Radio Sport is ranked 14th out of the country’s 22 commercial networks. It has a cumulative weekly audience of about 161,000, more than a third of whom are aged between 55 and 74. They do not count much to advertisers and, it seems, those who have passed their septuagenarian midpoint do not count at all (in ratings surveys at least).
So, in the greater scheme of commercial broadcasting, the loss of cricket commentary should not cause more than a ripple on the radio waves. That is, until one considers what radio brings to the game.
We see spectators at a cricket oval with the wire from transistor earpieces hanging under their sunhats. We know people who watch coverage at home with the television sound off and the radio commentary in its place. We sit in the park or at the beach listening to the cricket and feeling we are there.
Radio cricket commentary is aural imagery – word pictures that add a unique layer to play.
And, in this country, we are blessed with some of its masters in commentators like Jeremy Coney, Bryan Waddle and, before them, Iain Gallaway. Radio commentators have been creating those aural images for almost a century in this country. In the 1920s sports editor Alan Allardyce overcame the short-lived Radio Broadcasting Company’s reluctance and introduced cricket to the station’s fledgling sports line-up. He recalled in Patrick Day’s book The Radio Years: “They couldn’t imagine how you could make cricket interesting.” That is precisely what our cricket commentators have been doing since 1927. And they have been augmented during international tours by the best in the world.
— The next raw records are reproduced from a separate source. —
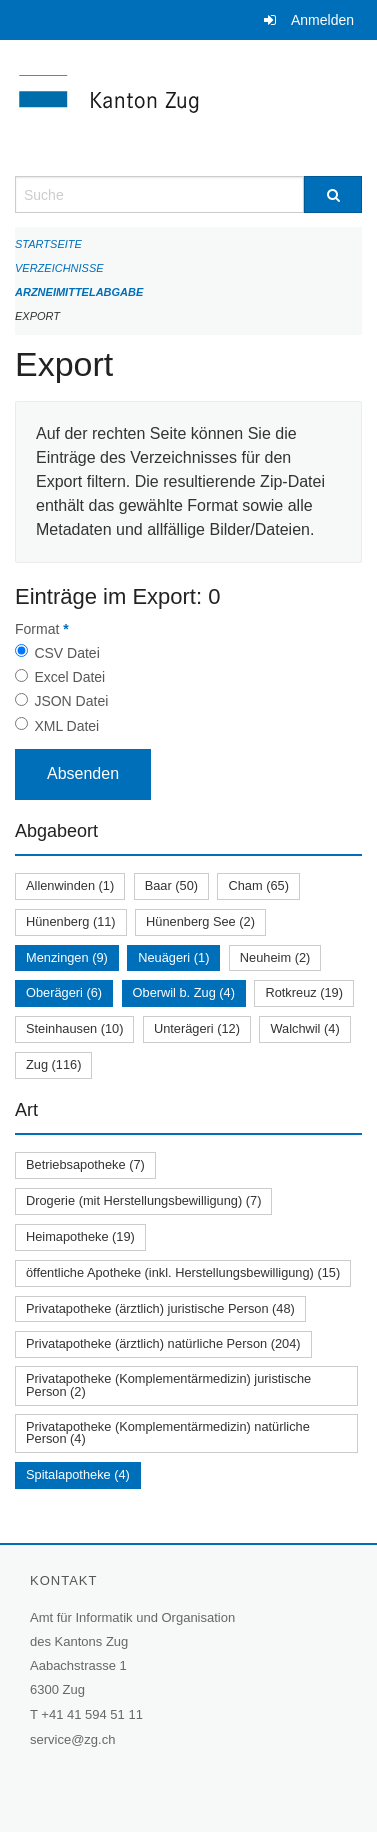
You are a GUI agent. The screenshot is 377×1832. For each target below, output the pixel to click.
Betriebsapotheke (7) (85, 1164)
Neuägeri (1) (173, 957)
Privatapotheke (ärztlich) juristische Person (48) (160, 1308)
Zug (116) (53, 1064)
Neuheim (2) (275, 957)
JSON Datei (71, 701)
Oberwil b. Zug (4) (184, 992)
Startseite (48, 244)
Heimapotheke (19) (80, 1236)
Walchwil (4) (304, 1028)
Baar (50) (171, 885)
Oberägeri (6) (64, 992)
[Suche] (333, 194)
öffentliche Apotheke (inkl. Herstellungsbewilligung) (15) (183, 1272)
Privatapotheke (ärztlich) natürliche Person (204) (163, 1343)
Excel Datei (69, 677)
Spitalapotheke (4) (78, 1474)
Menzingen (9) (67, 957)
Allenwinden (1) (70, 885)
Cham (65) (258, 885)
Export (37, 316)
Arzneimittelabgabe (79, 292)
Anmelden (322, 20)
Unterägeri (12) (197, 1028)
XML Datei (66, 726)
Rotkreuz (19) (304, 992)
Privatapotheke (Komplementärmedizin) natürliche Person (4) (168, 1433)
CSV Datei (66, 653)
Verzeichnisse (59, 268)
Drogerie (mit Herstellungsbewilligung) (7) (143, 1200)
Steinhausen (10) (74, 1028)
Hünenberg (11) (71, 921)
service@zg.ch (72, 1739)
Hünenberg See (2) (200, 921)
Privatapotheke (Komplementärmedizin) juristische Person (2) (168, 1385)
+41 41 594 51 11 (92, 1714)
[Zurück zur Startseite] (188, 108)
The danger now is that Cricket New Zealand will come to an arrangement with its new television partner Spark Sport to repurpose the television commentary for audio streaming on Spark digital services.
Television commentators speak to the pictures that are being simultaneously transmitted. They do not attempt to tell viewers what they can see for themselves. Nor should they.
However, remove the video and you take away the very dimension that radio commentators expertly construct.
Replace radio commentary with that digital audio stream of Spark Sport television match calling and you substitute cost-free broadcasting with cellular data caps and battery drain on notoriously ‘hungry’ smartphones. I am as likely to sit listening to a whole day of image-dependent cricket on my iPhone as I am opening for England.
Someone must get Radio Sport’s owner and Cricket New Zealand back to the negotiating table.
Mystery inside an enigma
I thought I knew Murray Mason as well as most people who had worked with him. I now know I knew him not at all.
He died last August, a 79-year-old former journalist with a drinking problem. There are a few of them around and his death could have merited no more than the paragraph some journalists receive on their passing, if it is acknowledged at all.
However, Mason was found face down in a shallow creek in the Auckland Domain and the circumstances of his death were only the beginning of a mystery that writer Steve Braunias attempted to unravel.
Braunias found his estranged family, found others he had let down, and found those whose superficial acquaintance – often at the end of the bar in the Albion Hotel – was as much as Mason was prepared to give.
Thanks to Steve Braunias – one of the most talented writers in New Zealand journalism today – I have many more details of the events in Mason’s life and if anyone could have found the man, it was Braunias. Yet he failed.
I hesitate to use that word because to say that he failed does a disservice to the diligence of his search and the craftsmanship of his writing over three pages in last Saturday’s Weekend Herald. Ultimately Braunias was unable to tell us who Mason really was, but the search ended with a startling discovery: He wasn’t Murray Mason. He was, in fact, Murray Edward Wyatt.
It is deeply frustrating to journalists that there are some people in this world who, like Churchill’s Russia, remain a riddle wrapped in a mystery inside an enigma. Murray Mason (Wyatt) was one of them.